::: Input material

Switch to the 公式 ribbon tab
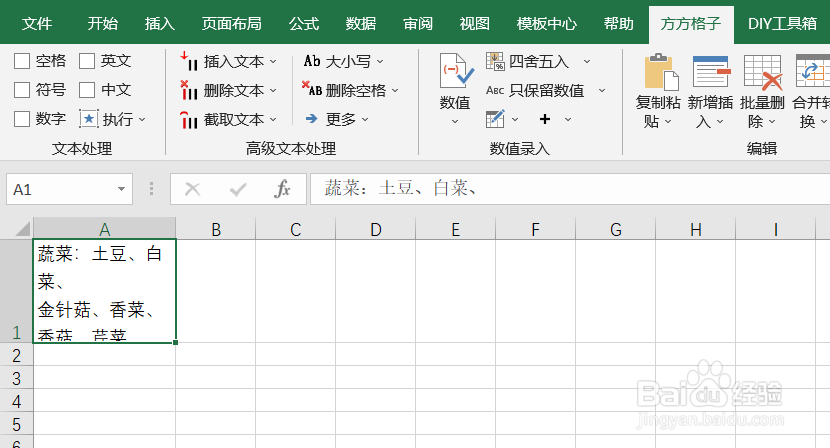 tap(304, 23)
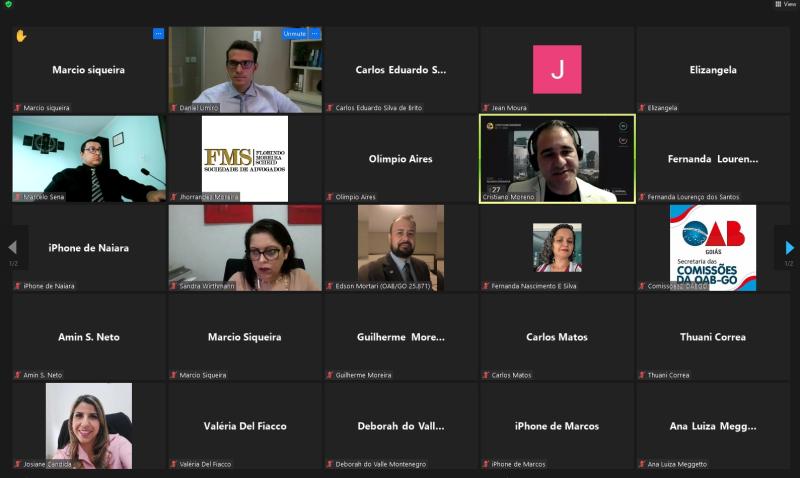The image size is (800, 478).
Task: Go to next page of participants
Action: (789, 248)
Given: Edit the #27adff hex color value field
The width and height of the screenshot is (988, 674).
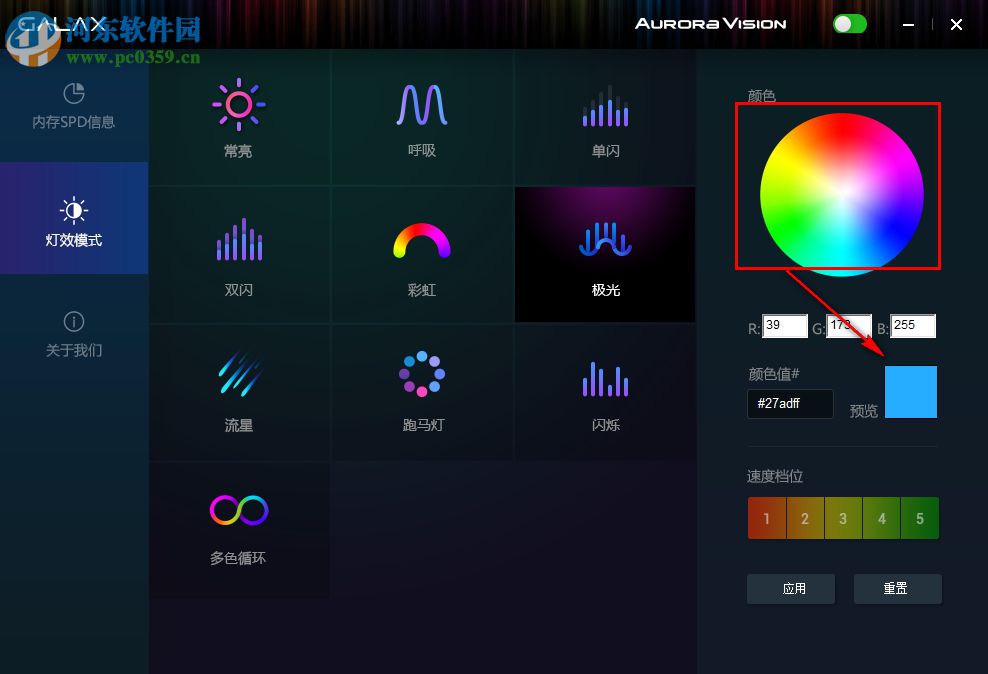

::::::

→ Aim of the exercise:
If pictures appear among the records, do not carry them over; retype the rest exactly.

→ Result for this exercise:
Switch to the 公式 ribbon tab
 tap(304, 23)
The image size is (800, 478).
Task: Go to next page of participants
Action: (789, 248)
Given: Edit the #27adff hex color value field
The width and height of the screenshot is (988, 674).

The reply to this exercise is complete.